By ADRIAN GROPPER, MD
The original sin of health records interoperability was the loss of consent in HIPAA. In 2000, when HIPAA (Health Insurance Portability and Accountability Act) first became law, the Internet was hardly a thing in healthcare. The Nationwide Health Information Network (NHIN) was not a thing until 2004. 2009 brought us the HITECH Act and Meaningful Use and 2016 brought the 21st Century Cures Act with “information blocking” as clear evidence of bipartisan frustration. Cures, in 2018, begat TEFCA, the draft Trusted Exchange Framework and Common Agreement. The next update to the draft TEFCA is expected before 2019 which is also the year that Meaningful Use Stage 3 goes into effect.
Over nearly two decades of intense computing growth, the one thing that has remained constant in healthcare interoperability is a strategy built on keeping patient consent out of the solution space. The 2018 TEFCA draft is still designed around HIPAA and ongoing legislative activity in Washington seeks further erosion of patient consent through the elimination of the 42CFR Part 2 protections that currently apply to sensitive health data like behavioral health.
The futility of patient matching without consent parallels the futility of large-scale interoperability without consent. The lack of progress in patient matching was most recently chronicled by Pew through a survey and a Pew-funded RAND report. The Pew survey was extensive and the references cite the significant prior efforts including a 100-expert review by ONC in 2014 and the $1 million CHIME challenge in 2017 that was suspended – clear evidence of futility.
Pew’s chronicle of futility is capped by a 2-hour panel discussion designed to highlight innovations in patient matching. Pew’s experts did not include privacy experts. Nobody was there to call patient matching what it really is: involuntary surveillance. The new idea in the Pew reports is “referential matching” where the surveillance system is enhanced with information about us from data brokers and credit bureaus. What could possibly go wrong, especially as we add artificial intelligence into the surveillance toolkit?

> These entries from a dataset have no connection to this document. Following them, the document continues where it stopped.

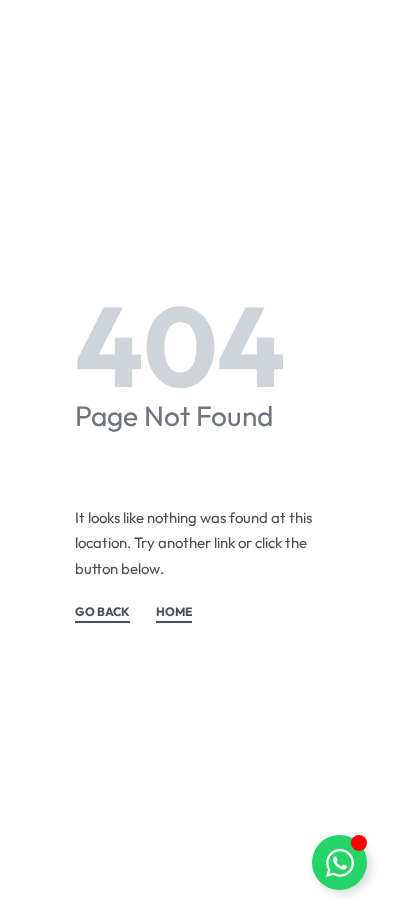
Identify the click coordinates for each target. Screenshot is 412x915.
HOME (174, 612)
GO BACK (102, 612)
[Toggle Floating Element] (339, 862)
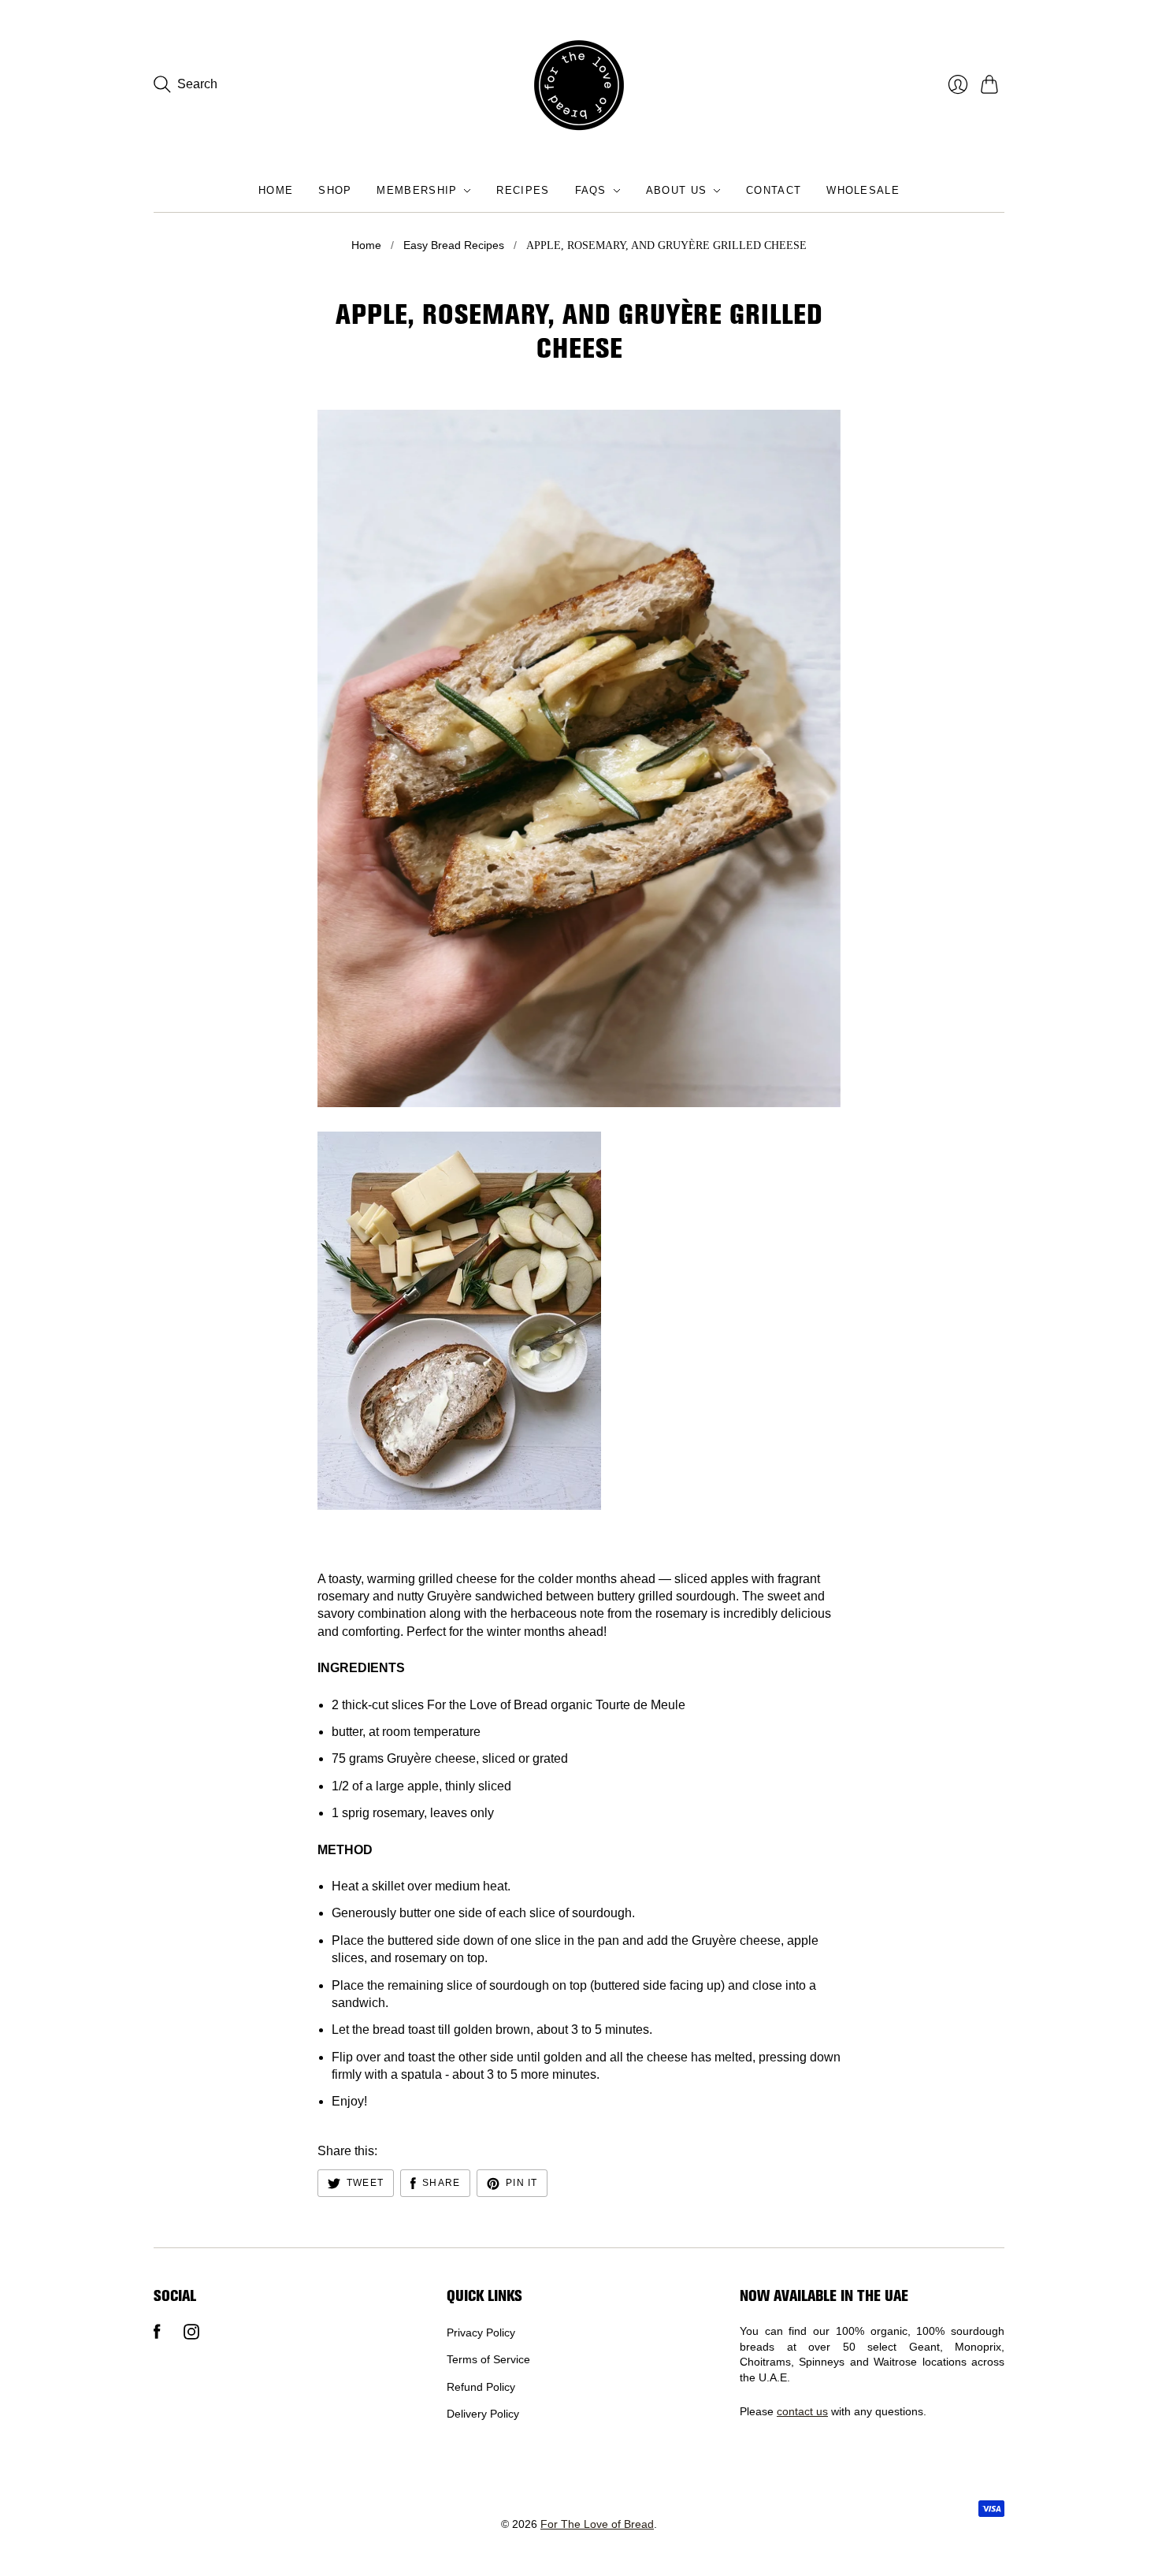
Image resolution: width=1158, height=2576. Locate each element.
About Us (676, 190)
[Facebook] (157, 2335)
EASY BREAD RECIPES (453, 245)
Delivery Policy (483, 2413)
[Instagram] (191, 2335)
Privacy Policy (481, 2332)
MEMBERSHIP (417, 190)
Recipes (522, 190)
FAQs (591, 190)
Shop (334, 190)
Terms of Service (488, 2359)
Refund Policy (481, 2387)
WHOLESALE (863, 190)
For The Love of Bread (597, 2524)
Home (275, 190)
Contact (773, 190)
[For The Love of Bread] (579, 85)
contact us (802, 2411)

Why is healthcare the only industry with a person matching problem? The reason is partly historical. In the days before HITECH incentives and BIG EHRs, each hospital had dozens of proprietary software vendors, many of them with their own patient ID. Within a single hospital, patient consent was not an issue and probabilistic patient matching can work when the patient universe is a single hospital. As hospitals and practices began consolidating, probabilistic patient matching still made some sense because the governance was effectively a single entity and the number of patients was in the few millions. But regional or national interoperability is a very different ballgame. Governance is now spread across competitors and the universe of patients to match within is hundreds of millions.
The solution to patient matching and to interoperability is the same: patient-directed exchange. With the patient-directed exchange, patient matching is trivial and non-proprietary, consent is automatic by definition, and the costs of data brokerage are eliminated. Furthermore, the patient-directed exchange allows interoperability across 42CFR Part 2 behavioral health practices and includes community organizations and social services that are typically not covered by HIPAA. The quantity and the quality of patient data are both improved.
The next round of regulations from ONC will be a definition of information blocking and an updated version of TEFCA. Will this ONC continue to promote a strategy of involuntary surveillance by ever more powerful incumbents or will they finally allow patients to say: “Nothing about me without me”?